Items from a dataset

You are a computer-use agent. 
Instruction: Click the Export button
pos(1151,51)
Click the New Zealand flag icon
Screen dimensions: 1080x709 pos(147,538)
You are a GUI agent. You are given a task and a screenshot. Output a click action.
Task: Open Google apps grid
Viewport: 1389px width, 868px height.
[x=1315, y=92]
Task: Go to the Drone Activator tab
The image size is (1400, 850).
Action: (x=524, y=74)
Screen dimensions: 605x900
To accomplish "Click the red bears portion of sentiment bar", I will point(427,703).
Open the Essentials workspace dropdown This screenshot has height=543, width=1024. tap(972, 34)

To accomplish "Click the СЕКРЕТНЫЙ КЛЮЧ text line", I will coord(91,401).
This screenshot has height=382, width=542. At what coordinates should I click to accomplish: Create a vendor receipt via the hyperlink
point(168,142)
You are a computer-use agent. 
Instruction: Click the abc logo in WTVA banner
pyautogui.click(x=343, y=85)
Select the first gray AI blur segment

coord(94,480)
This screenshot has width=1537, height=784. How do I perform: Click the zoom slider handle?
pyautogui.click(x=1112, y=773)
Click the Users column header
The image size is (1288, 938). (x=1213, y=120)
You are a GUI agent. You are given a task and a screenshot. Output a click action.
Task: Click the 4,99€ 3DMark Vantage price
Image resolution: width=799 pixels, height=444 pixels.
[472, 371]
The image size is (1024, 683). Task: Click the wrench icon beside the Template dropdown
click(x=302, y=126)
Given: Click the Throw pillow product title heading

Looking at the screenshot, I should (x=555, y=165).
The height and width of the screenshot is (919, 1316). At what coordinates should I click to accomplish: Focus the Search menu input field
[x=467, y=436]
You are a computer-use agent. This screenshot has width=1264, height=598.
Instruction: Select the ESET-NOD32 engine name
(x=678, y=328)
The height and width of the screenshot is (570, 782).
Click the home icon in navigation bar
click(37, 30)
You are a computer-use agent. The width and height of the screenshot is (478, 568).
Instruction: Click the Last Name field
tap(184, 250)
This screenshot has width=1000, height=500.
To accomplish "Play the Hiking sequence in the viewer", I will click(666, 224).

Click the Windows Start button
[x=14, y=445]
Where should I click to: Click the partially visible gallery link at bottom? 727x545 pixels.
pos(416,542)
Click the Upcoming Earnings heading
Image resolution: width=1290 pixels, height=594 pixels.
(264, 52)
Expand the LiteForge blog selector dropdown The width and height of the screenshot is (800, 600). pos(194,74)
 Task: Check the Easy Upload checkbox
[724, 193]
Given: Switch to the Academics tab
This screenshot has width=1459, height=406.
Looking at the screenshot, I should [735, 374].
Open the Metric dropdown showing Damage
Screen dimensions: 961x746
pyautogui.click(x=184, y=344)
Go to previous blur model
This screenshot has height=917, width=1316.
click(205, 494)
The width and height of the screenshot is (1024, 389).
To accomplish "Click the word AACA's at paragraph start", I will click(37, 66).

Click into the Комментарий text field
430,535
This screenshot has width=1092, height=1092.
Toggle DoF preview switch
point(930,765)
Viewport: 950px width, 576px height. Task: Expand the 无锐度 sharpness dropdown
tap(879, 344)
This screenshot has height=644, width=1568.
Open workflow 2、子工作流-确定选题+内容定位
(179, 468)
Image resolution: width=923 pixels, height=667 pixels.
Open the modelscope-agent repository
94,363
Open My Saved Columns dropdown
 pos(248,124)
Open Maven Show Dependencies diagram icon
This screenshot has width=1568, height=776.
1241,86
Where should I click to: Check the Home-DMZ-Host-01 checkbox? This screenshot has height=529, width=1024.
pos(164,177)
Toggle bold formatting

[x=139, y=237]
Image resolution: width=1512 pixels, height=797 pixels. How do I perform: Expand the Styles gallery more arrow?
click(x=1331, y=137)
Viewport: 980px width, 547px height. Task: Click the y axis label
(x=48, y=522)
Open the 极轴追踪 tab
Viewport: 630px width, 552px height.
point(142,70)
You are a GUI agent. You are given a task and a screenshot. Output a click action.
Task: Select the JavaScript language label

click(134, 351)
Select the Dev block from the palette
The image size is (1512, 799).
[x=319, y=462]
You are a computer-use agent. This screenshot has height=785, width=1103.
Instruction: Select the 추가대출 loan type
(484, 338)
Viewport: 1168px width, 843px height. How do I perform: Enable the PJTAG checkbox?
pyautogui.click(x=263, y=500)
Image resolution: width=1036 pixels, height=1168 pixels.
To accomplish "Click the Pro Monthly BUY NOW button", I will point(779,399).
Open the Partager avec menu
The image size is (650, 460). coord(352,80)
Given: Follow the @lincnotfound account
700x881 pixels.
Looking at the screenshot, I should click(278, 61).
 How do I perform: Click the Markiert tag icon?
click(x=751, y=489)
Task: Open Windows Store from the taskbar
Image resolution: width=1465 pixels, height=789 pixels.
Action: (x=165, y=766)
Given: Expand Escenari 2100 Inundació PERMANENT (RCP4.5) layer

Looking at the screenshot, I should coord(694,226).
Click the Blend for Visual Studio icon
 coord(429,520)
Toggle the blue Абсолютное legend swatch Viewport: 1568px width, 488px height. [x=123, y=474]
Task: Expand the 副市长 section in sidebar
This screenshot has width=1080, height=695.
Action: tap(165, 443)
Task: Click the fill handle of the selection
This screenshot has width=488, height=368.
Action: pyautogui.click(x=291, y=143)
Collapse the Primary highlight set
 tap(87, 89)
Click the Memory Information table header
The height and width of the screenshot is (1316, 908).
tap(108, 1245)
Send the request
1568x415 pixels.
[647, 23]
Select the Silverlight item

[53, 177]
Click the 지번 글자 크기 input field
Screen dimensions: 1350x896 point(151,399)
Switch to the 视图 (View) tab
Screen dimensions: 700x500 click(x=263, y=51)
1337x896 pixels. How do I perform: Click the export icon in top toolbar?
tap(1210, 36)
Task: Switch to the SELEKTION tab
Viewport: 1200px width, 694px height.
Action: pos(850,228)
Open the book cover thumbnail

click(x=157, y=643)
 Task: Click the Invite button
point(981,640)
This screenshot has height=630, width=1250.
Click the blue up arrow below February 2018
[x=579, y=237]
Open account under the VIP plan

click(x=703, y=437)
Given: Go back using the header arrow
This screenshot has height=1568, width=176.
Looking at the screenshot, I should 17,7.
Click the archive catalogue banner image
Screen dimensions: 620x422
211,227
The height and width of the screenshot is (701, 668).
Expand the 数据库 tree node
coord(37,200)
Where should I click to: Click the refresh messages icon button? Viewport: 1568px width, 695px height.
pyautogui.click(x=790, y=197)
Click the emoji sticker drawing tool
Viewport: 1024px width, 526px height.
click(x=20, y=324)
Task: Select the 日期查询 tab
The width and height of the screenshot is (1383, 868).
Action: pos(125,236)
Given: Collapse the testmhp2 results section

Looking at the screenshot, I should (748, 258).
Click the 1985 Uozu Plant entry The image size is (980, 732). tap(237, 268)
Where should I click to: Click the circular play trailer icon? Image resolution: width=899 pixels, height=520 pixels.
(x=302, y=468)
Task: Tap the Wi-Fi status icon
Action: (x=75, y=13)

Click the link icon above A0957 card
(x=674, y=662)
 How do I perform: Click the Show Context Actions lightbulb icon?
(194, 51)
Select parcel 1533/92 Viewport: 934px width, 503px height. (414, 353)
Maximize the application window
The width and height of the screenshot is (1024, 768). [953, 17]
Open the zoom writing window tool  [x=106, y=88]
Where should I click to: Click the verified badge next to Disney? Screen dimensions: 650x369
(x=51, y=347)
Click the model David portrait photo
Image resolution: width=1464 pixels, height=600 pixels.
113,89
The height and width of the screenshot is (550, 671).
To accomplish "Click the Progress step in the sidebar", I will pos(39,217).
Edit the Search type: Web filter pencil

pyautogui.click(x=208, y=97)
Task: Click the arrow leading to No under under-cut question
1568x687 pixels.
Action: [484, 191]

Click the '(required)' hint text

[Description of the task]
The full set of lines above should be retyped without a single change.

[Answer below]
You are a computer-use agent. 
Instruction: Click the Export button
pos(1151,51)
Click the New Zealand flag icon
Screen dimensions: 1080x709 pos(147,538)
You are a GUI agent. You are given a task and a screenshot. Output a click action.
Task: Open Google apps grid
Viewport: 1389px width, 868px height.
[x=1315, y=92]
Task: Go to the Drone Activator tab
The image size is (1400, 850).
Action: (x=524, y=74)
Screen dimensions: 605x900
To accomplish "Click the red bears portion of sentiment bar", I will point(427,703).
Open the Essentials workspace dropdown This screenshot has height=543, width=1024. tap(972, 34)

To accomplish "Click the СЕКРЕТНЫЙ КЛЮЧ text line", I will coord(91,401).
This screenshot has height=382, width=542. At what coordinates should I click to accomplish: Create a vendor receipt via the hyperlink
point(168,142)
You are a computer-use agent. 
Instruction: Click the abc logo in WTVA banner
pyautogui.click(x=343, y=85)
Select the first gray AI blur segment

coord(94,480)
This screenshot has width=1537, height=784. How do I perform: Click the zoom slider handle?
pyautogui.click(x=1112, y=773)
Click the Users column header
The image size is (1288, 938). (x=1213, y=120)
You are a GUI agent. You are given a task and a screenshot. Output a click action.
Task: Click the 4,99€ 3DMark Vantage price
Image resolution: width=799 pixels, height=444 pixels.
[472, 371]
The image size is (1024, 683). Task: Click the wrench icon beside the Template dropdown
click(x=302, y=126)
Given: Click the Throw pillow product title heading

Looking at the screenshot, I should (x=555, y=165).
The height and width of the screenshot is (919, 1316). At what coordinates should I click to accomplish: Focus the Search menu input field
[x=467, y=436]
You are a computer-use agent. This screenshot has width=1264, height=598.
Instruction: Select the ESET-NOD32 engine name
(x=678, y=328)
The height and width of the screenshot is (570, 782).
Click the home icon in navigation bar
click(37, 30)
You are a computer-use agent. The width and height of the screenshot is (478, 568).
Instruction: Click the Last Name field
tap(184, 250)
This screenshot has width=1000, height=500.
To accomplish "Play the Hiking sequence in the viewer", I will click(666, 224).

Click the Windows Start button
[x=14, y=445]
Where should I click to: Click the partially visible gallery link at bottom? 727x545 pixels.
pos(416,542)
Click the Upcoming Earnings heading
Image resolution: width=1290 pixels, height=594 pixels.
(264, 52)
Expand the LiteForge blog selector dropdown The width and height of the screenshot is (800, 600). pos(194,74)
 Task: Check the Easy Upload checkbox
[724, 193]
Given: Switch to the Academics tab
This screenshot has width=1459, height=406.
Looking at the screenshot, I should [735, 374].
Open the Metric dropdown showing Damage
Screen dimensions: 961x746
pyautogui.click(x=184, y=344)
Go to previous blur model
This screenshot has height=917, width=1316.
click(205, 494)
The width and height of the screenshot is (1024, 389).
To accomplish "Click the word AACA's at paragraph start", I will click(37, 66).

Click into the Комментарий text field
430,535
This screenshot has width=1092, height=1092.
Toggle DoF preview switch
point(930,765)
Viewport: 950px width, 576px height. Task: Expand the 无锐度 sharpness dropdown
tap(879, 344)
This screenshot has height=644, width=1568.
Open workflow 2、子工作流-确定选题+内容定位
(179, 468)
Image resolution: width=923 pixels, height=667 pixels.
Open the modelscope-agent repository
94,363
Open My Saved Columns dropdown
 pos(248,124)
Open Maven Show Dependencies diagram icon
This screenshot has width=1568, height=776.
1241,86
Where should I click to: Check the Home-DMZ-Host-01 checkbox? This screenshot has height=529, width=1024.
pos(164,177)
Toggle bold formatting

[x=139, y=237]
Image resolution: width=1512 pixels, height=797 pixels. How do I perform: Expand the Styles gallery more arrow?
click(x=1331, y=137)
Viewport: 980px width, 547px height. Task: Click the y axis label
(x=48, y=522)
Open the 极轴追踪 tab
Viewport: 630px width, 552px height.
point(142,70)
You are a GUI agent. You are given a task and a screenshot. Output a click action.
Task: Select the JavaScript language label

click(134, 351)
Select the Dev block from the palette
The image size is (1512, 799).
[x=319, y=462]
You are a computer-use agent. This screenshot has height=785, width=1103.
Instruction: Select the 추가대출 loan type
(484, 338)
Viewport: 1168px width, 843px height. How do I perform: Enable the PJTAG checkbox?
pyautogui.click(x=263, y=500)
Image resolution: width=1036 pixels, height=1168 pixels.
To accomplish "Click the Pro Monthly BUY NOW button", I will point(779,399).
Open the Partager avec menu
The image size is (650, 460). coord(352,80)
Given: Follow the @lincnotfound account
700x881 pixels.
Looking at the screenshot, I should click(278, 61).
 How do I perform: Click the Markiert tag icon?
click(x=751, y=489)
Task: Open Windows Store from the taskbar
Image resolution: width=1465 pixels, height=789 pixels.
Action: (x=165, y=766)
Given: Expand Escenari 2100 Inundació PERMANENT (RCP4.5) layer

Looking at the screenshot, I should coord(694,226).
Click the Blend for Visual Studio icon
 coord(429,520)
Toggle the blue Абсолютное legend swatch Viewport: 1568px width, 488px height. [x=123, y=474]
Task: Expand the 副市长 section in sidebar
This screenshot has width=1080, height=695.
Action: tap(165, 443)
Task: Click the fill handle of the selection
This screenshot has width=488, height=368.
Action: pyautogui.click(x=291, y=143)
Collapse the Primary highlight set
 tap(87, 89)
Click the Memory Information table header
The height and width of the screenshot is (1316, 908).
tap(108, 1245)
Send the request
1568x415 pixels.
[647, 23]
Select the Silverlight item

[53, 177]
Click the 지번 글자 크기 input field
Screen dimensions: 1350x896 point(151,399)
Switch to the 视图 (View) tab
Screen dimensions: 700x500 click(x=263, y=51)
1337x896 pixels. How do I perform: Click the export icon in top toolbar?
tap(1210, 36)
Task: Switch to the SELEKTION tab
Viewport: 1200px width, 694px height.
Action: pos(850,228)
Open the book cover thumbnail

click(x=157, y=643)
 Task: Click the Invite button
point(981,640)
This screenshot has height=630, width=1250.
Click the blue up arrow below February 2018
[x=579, y=237]
Open account under the VIP plan

click(x=703, y=437)
Given: Go back using the header arrow
This screenshot has height=1568, width=176.
Looking at the screenshot, I should 17,7.
Click the archive catalogue banner image
Screen dimensions: 620x422
211,227
The height and width of the screenshot is (701, 668).
Expand the 数据库 tree node
coord(37,200)
Where should I click to: Click the refresh messages icon button? Viewport: 1568px width, 695px height.
pyautogui.click(x=790, y=197)
Click the emoji sticker drawing tool
Viewport: 1024px width, 526px height.
click(x=20, y=324)
Task: Select the 日期查询 tab
The width and height of the screenshot is (1383, 868).
Action: pos(125,236)
Given: Collapse the testmhp2 results section

Looking at the screenshot, I should (748, 258).
Click the 1985 Uozu Plant entry The image size is (980, 732). tap(237, 268)
Where should I click to: Click the circular play trailer icon? Image resolution: width=899 pixels, height=520 pixels.
(x=302, y=468)
Task: Tap the Wi-Fi status icon
Action: (x=75, y=13)

Click the link icon above A0957 card
(x=674, y=662)
 How do I perform: Click the Show Context Actions lightbulb icon?
(194, 51)
Select parcel 1533/92 Viewport: 934px width, 503px height. (414, 353)
Maximize the application window
The width and height of the screenshot is (1024, 768). [953, 17]
Open the zoom writing window tool  [x=106, y=88]
Where should I click to: Click the verified badge next to Disney? Screen dimensions: 650x369
(x=51, y=347)
Click the model David portrait photo
Image resolution: width=1464 pixels, height=600 pixels.
113,89
The height and width of the screenshot is (550, 671).
To accomplish "Click the Progress step in the sidebar", I will pos(39,217).
Edit the Search type: Web filter pencil

pyautogui.click(x=208, y=97)
Task: Click the arrow leading to No under under-cut question
1568x687 pixels.
Action: [484, 191]

Click the '(required)' hint text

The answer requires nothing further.